I am facing trouble with visualizing the output and I don’t know how to fix it.

import segmentation_models_pytorch as smp
model_smp_mv3= smp.DeepLabV3Plus(encoder_name='timm-mobilenetv3_large_minimal_100',encoder_weights='imagenet’)
torch.onnx.export(model_smp_mv3, dummy_input,save_filepath, opset_version=12, do_constant_folding=False)

import blobconverter
blob_path = blobconverter.from_onnx(

model="smp_mv3.onnx",

optimizer_params=["--data_type=FP16", "--input_shape=[1,3,512, 512]"],

output_dir=“oakd_models/",

shaves=10,

)

with dai.Device(pipeline) as device:
print("connected to the device.")
dev_in = device.getInputQueue("input")
dev_out = device.getOutputQueue("output",maxSize = 1,blocking = False)

frame = dai.ImgFrame()  
frame.setData(to_planar(img2,(nn_shape,nn_shape)))
frame.setType(dai.RawImgFrame.Type.RGB888p)
frame.setWidth(nn_shape)
frame.setHeight(nn_shape)

dev_in.send(frame)
print(frame.getHeight(),frame.getWidth())

data_o = dev_out.get()

layers = data_o.getAllLayers()
for layer_nr, layer in enumerate(layers):
print(f"Layer {layer_nr}")
print(f"Name: {layer.name}")
print(f"Order: {layer.order}")
print(f"dataType: {layer.dataType}")
dims = layer.dims # reverse dimensions
print(f"dims: {dims}”)

Layer2 = data_o.getLayerFp16(layers[0].name)
layer2 = np.array(layer2).reshape(dims)
seg_output = layer2.squeeze(0)
seg_output = np.transpose(seg_output, (1,2,0))

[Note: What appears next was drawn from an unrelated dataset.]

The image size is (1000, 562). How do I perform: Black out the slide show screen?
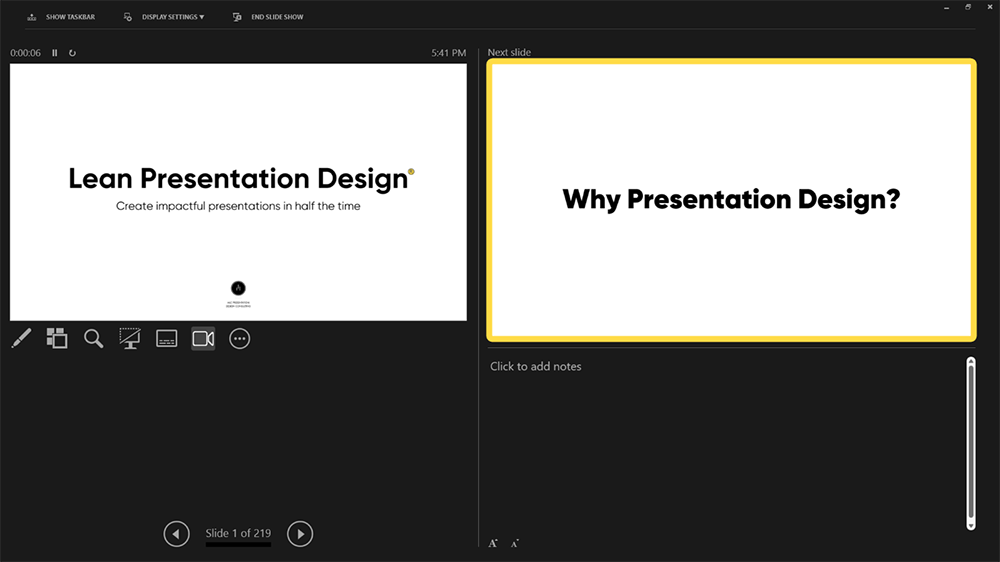click(x=130, y=338)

Could you tell me how to get the correct visualization? Should I add scaling? Or convert to BGR?
Thank you

    Tanisha

    Hey, it looks like you are sending the image from host to the model itself. Because you didn't provide any mean or scale flags during the conversion process, you need to preprocess the image in the same manner as your PyTorch model expects it. Most common scenarios are simple division by 255, or image normalization using ImageNet mean and scale.

    If you expect the model to run on camera feed directly, it is recommended you perform the same normalization in the model itself by passing mean and scale flags during the conversion process. You need to transform BGR 0-255 image to the input values expected by the PyTorch model.

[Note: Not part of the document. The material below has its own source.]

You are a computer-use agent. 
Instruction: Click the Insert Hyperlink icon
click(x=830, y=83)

    Decoding looks mostly correct, if you want to get classes you would have to argmax over channel dimension and then apply some color map to it.

      Matija I've tried that but I'm still not getting correct visualization of the predicted mask.
      Could I email you the model and code so you could look at it, I've tried everything.

        Tanisha

        Hey, can you explain your progress in detail? We can solve over email later, but would prefer if all the steps are there as it can help others resolve their issues as well.

          Matija

          So, I'm trying to run my deeplabv3plus model using an image from the host. I am using depthai oak only as a processing unit here.
          I normalize my image by dividng by 255 and this as well: normalized_image = (image - mean) / std and image = cv2.imread(img_path2)
          image = cv2.cvtColor(image, cv2.COLOR_BGR2RGB) this as well.
          However, I'm still not getting the correct output visualization.

          I have used both tensorflow and pytorch deeplabv3plus model and I have confirmed they show correct results on my host device using both onnx, and pytorch models. As for the tensorflow model it works on image from the colorcamera so I think it is something to do with the way I send my image to oakd.

          Tanisha frame = dai.ImgFrame()
          frame.setData(to_planar(img2,(nn_shape,nn_shape)))
          frame.setType(dai.RawImgFrame.Type.RGB888p)
          frame.setWidth(nn_shape)
          frame.setHeight(nn_shape)

          Try using RGB888i. I think the pipeline expects interleaved input and converts it to planar which messes up the image.

          Thanks,
          Jaka

          Tried that, didn't give correct visualization. I changed the code a bit and I'm able to see the outlines now but I'm still not getting the correct output.

          `pipeline = depthai.Pipeline()
          neural_network = pipeline.create(depthai.node.NeuralNetwork)
          neural_network.setBlobPath(nn_path)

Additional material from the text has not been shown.